Question

question about canu outfiles

1

Entering edit mode

7.2 years ago

celine.petitjean ▴ 30

Hi all,

This is my second post, again about sequencing reads and genome assembly. I have assembled reads from a protist genome sequenced with PacBio. As proposed by PacBio, I used the package canu to do it, and I end up with a list of files but I am not sure about wich correspond to what. I have read the canu information, but as a very beginner in the field, I have a lot of doubts!

Particularly Can gave me 4 differents fasta outfiles:

x.bubbles.fasta (0 sequences - size: 0B)

x.contigs.fasta (2559 sequences - size: 66M)

x.unassembled.fasta(111507 sequences - size: 521M)

x.unitigs.fasta (6927 sequences - size: 90M)

If I understood well what I read, the contigs are containing all the read that could have been assembled, and the unassembled contains the remaining reads, that could have been integrated to the assembly? In this case it means that the totality of my "genome" would be contained in these two files? But I am concerned about the unitigs files, for which I can't find a proper description. Based on other posts I have read here, I underestood that it is all the singles read who have been integreated to the contigs, but in a unique version (if a sequence is present twice in the contigs, it will be present only once in the unitig). But if it is the case, I don't understand why I end up with a unitig file 1.5x bigger than the contig one...

Also for information, the genome size have been estimate around 176.5 Mb.

If this is redundant with another post, seems naive or if I am not using the right vocabulary, I apologize in advance, and will be grateful to be corrected! Thank you in advance!

Assembly genome next-gen • 3.6k views

ADD COMMENT • link updated 7.2 years ago by igor 13k • written 7.2 years ago by celine.petitjean ▴ 30

score 1 · Answer 1 · 2017-02-15

You can find an explanation of those files here: https://github.com/marbl/canu/issues/286

'contigs' will span repeats, as long as the repeat is unambiguous.
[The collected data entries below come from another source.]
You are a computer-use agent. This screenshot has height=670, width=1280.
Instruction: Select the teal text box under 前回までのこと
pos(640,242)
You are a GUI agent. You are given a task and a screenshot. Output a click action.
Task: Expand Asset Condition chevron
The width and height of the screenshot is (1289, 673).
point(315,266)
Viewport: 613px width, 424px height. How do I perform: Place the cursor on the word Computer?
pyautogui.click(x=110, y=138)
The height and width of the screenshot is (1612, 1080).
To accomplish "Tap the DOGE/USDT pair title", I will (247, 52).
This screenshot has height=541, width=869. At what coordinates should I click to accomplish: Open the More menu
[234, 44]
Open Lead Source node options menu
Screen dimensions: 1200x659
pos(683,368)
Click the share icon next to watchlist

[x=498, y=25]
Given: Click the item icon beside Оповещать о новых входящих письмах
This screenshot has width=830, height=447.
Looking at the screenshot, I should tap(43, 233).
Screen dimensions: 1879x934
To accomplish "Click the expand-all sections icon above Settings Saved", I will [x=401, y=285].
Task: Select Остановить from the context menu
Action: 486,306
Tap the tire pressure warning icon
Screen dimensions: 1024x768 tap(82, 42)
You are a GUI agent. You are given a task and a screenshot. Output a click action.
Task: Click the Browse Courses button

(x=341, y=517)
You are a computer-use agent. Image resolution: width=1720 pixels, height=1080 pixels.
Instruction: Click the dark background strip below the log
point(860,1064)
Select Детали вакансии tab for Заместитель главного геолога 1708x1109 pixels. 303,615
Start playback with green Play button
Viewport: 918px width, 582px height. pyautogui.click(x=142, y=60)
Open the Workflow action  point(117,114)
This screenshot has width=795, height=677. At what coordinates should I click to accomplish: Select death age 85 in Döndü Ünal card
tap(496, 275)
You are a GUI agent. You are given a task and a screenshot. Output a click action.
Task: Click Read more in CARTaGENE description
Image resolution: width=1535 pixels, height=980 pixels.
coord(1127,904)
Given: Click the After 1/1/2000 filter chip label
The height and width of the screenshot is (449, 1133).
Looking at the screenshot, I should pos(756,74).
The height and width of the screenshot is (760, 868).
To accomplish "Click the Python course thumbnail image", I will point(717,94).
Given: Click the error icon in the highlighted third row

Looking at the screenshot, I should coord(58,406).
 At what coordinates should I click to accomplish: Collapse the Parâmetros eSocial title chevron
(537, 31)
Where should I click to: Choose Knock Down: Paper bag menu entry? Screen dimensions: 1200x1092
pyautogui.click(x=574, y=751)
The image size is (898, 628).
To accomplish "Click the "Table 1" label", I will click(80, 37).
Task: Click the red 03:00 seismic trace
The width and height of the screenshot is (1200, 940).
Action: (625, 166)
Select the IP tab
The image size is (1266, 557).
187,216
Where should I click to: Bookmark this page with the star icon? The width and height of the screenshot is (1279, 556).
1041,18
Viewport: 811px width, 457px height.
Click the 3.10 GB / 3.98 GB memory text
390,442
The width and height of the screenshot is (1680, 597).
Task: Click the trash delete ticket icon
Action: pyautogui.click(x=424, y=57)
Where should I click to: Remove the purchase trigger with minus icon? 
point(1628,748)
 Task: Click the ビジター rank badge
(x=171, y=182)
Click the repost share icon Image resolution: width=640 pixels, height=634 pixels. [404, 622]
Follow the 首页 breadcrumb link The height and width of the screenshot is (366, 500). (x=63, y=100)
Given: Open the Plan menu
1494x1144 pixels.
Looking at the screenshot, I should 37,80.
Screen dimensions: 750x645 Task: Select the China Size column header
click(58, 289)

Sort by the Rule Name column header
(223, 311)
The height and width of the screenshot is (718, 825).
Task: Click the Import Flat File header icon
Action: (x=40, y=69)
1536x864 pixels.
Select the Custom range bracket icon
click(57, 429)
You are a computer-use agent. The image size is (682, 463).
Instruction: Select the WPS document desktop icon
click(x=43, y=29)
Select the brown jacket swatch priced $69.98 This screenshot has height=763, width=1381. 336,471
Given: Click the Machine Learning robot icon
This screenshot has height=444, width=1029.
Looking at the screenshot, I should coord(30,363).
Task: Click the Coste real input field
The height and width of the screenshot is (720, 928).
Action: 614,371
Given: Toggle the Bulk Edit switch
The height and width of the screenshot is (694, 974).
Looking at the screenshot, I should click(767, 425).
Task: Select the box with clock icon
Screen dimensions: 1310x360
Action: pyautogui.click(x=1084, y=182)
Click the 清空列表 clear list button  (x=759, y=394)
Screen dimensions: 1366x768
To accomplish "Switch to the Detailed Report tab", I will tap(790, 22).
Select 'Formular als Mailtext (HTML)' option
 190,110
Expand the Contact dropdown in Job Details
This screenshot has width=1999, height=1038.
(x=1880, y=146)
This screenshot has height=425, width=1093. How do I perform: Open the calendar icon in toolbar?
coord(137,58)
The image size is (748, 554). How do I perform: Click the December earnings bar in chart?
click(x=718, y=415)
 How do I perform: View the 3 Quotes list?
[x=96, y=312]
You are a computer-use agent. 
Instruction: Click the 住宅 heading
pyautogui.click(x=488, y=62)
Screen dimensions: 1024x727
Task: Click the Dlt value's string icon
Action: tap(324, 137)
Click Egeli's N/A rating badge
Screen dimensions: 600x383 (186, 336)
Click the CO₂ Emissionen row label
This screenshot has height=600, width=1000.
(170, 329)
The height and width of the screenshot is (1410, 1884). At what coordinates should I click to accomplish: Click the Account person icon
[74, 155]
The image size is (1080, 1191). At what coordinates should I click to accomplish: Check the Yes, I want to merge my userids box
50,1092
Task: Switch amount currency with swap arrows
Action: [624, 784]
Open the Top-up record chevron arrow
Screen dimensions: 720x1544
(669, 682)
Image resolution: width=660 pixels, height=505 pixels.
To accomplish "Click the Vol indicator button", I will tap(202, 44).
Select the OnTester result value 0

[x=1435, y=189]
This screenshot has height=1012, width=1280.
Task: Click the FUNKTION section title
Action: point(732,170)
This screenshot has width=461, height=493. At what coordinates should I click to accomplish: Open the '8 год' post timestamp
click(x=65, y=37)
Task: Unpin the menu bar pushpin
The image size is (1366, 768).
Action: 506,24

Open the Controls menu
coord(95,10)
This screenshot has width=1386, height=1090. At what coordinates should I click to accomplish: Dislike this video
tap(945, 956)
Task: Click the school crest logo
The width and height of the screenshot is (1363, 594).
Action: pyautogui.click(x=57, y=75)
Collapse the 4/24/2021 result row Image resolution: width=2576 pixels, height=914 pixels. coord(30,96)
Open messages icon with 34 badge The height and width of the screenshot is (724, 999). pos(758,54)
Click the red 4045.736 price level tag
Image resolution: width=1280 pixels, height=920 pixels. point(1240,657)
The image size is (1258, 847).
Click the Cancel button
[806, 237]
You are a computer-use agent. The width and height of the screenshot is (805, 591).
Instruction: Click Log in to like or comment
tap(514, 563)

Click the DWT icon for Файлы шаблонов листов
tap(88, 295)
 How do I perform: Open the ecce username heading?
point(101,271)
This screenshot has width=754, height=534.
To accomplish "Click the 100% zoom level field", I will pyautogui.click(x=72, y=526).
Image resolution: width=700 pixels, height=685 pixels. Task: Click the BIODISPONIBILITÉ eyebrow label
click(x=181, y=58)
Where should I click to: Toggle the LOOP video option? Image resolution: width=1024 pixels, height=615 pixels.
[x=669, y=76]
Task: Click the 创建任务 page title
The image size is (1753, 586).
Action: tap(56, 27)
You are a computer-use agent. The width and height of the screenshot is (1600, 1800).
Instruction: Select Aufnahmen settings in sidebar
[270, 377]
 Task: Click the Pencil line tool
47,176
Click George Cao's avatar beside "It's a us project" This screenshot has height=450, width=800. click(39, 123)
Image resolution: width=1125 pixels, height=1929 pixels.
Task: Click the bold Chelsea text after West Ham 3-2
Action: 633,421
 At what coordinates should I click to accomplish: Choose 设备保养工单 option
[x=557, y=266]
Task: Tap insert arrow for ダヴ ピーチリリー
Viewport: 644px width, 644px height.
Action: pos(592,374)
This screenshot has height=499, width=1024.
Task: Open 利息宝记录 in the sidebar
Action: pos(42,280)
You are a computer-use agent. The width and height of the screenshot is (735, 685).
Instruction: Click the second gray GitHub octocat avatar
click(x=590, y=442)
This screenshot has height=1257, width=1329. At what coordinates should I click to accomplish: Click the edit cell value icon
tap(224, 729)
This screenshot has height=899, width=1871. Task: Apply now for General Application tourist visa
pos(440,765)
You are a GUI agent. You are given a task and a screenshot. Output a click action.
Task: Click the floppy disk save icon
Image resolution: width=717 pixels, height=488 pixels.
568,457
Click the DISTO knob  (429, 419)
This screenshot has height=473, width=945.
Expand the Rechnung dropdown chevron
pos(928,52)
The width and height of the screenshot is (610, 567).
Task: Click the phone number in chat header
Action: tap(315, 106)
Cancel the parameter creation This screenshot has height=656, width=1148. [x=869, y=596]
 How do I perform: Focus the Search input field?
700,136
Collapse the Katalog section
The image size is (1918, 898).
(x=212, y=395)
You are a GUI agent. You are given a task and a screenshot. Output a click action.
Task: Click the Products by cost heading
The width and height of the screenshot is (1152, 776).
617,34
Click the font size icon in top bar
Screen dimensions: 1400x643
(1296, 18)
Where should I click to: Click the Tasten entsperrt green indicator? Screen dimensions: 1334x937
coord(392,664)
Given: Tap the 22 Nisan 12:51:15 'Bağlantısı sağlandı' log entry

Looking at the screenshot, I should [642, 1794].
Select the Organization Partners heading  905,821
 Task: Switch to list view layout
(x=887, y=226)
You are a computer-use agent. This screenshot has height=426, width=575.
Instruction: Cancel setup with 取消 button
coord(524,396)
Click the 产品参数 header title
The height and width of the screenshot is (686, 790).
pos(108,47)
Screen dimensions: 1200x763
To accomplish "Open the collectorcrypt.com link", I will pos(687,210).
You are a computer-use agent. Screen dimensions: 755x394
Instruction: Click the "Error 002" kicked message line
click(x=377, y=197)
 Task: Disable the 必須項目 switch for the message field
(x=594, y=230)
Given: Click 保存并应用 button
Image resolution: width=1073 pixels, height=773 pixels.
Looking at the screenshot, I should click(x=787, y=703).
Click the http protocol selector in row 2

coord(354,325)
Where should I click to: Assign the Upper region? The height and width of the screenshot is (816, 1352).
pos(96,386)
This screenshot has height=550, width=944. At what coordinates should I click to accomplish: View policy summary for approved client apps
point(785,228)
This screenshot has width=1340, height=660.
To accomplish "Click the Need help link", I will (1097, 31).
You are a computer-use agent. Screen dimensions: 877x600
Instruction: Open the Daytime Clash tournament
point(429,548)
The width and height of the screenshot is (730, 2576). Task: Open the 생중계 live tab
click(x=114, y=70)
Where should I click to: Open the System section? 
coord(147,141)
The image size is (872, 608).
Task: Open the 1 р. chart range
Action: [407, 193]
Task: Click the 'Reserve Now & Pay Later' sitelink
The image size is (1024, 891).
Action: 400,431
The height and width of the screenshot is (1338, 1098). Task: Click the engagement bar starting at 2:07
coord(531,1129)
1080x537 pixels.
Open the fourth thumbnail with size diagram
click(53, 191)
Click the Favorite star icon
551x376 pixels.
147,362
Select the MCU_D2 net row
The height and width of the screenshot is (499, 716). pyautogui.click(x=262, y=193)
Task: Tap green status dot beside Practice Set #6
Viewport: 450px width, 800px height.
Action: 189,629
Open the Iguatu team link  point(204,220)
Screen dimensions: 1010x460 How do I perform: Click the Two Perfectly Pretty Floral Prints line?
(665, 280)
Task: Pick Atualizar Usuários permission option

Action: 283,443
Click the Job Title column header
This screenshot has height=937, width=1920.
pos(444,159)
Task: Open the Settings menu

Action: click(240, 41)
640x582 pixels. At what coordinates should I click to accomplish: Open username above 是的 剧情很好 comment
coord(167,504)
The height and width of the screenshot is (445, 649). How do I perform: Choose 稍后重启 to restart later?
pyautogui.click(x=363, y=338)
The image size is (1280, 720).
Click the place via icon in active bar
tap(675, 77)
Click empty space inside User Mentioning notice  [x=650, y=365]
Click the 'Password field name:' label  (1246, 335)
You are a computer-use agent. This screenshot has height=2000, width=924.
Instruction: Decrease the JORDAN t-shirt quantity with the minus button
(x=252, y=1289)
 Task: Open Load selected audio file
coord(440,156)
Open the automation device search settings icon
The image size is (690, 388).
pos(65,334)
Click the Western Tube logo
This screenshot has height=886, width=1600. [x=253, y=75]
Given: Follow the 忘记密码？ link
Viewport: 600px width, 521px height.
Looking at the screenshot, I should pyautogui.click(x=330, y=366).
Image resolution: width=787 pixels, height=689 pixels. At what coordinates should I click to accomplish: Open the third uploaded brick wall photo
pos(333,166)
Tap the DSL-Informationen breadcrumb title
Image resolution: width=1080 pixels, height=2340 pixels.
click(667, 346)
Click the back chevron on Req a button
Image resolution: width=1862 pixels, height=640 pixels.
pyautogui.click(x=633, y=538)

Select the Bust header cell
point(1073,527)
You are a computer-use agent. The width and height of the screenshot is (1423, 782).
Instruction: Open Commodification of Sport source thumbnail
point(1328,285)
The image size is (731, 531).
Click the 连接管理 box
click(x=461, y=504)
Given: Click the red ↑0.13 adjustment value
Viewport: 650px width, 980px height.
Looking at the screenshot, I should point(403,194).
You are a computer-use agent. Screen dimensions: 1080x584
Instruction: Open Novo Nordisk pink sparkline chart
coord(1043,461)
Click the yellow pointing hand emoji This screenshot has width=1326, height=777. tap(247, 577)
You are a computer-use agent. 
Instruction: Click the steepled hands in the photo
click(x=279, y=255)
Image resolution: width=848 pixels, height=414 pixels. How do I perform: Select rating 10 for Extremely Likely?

'unitigs' are derived from contigs. Wherever a contig end intersects the middle of another contig, the contig is split.

'bubbles' are deprecated and will be removed in the next release. Treat them as contigs for now.

'unassembled' contains mostly reads that failed to assemble into a contig. There will be some assembled sequences, but these will be short and nearly the same as the longest read in them.